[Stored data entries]
☆ ☆ ☆

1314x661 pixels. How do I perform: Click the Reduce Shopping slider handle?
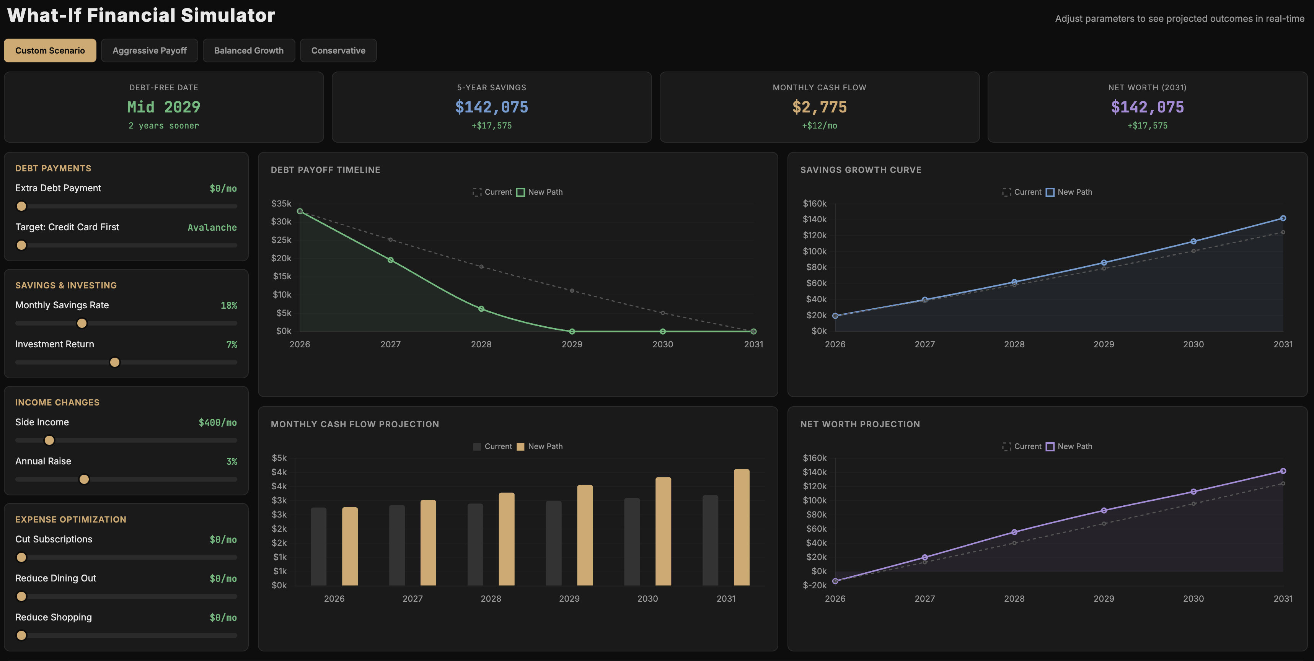click(21, 635)
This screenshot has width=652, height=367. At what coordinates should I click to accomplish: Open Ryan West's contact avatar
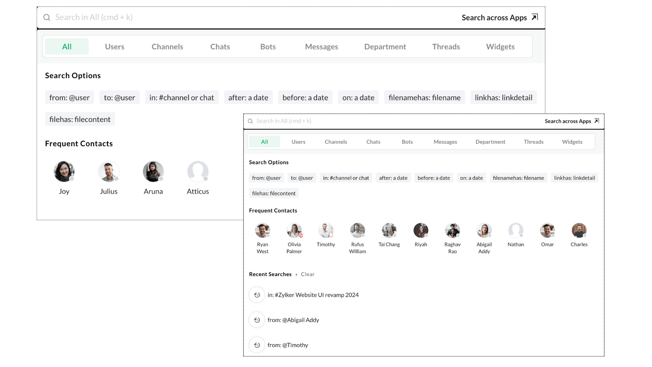tap(262, 230)
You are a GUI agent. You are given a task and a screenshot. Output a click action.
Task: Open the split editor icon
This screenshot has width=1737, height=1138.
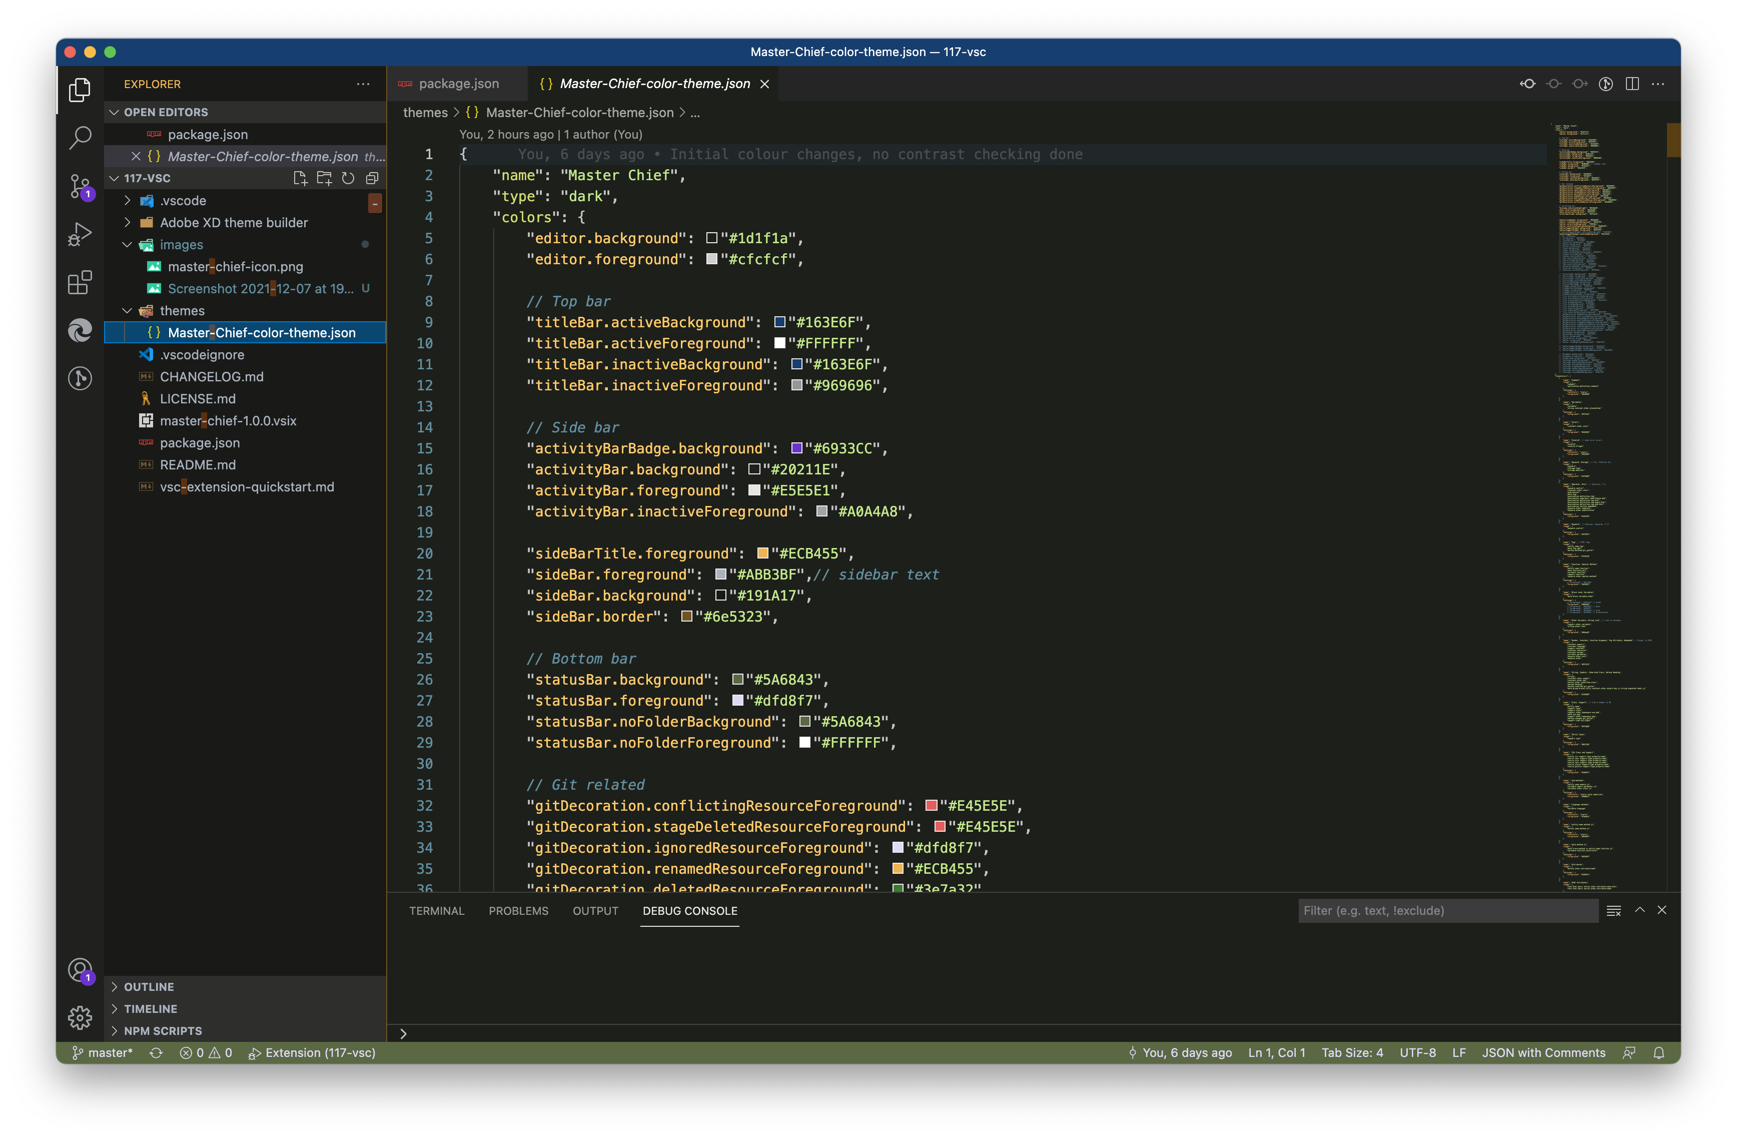coord(1632,84)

☆ ☆ ☆

Try it
Restate all entries exactly; pictures stay out.

Solution for this problem
1314x661 pixels. How do I perform: Click the Reduce Shopping slider handle?
click(21, 635)
This screenshot has width=652, height=367. At what coordinates should I click to accomplish: Open Ryan West's contact avatar
tap(262, 230)
You are a GUI agent. You are given a task and a screenshot. Output a click action.
Task: Open the split editor icon
This screenshot has width=1737, height=1138.
coord(1632,84)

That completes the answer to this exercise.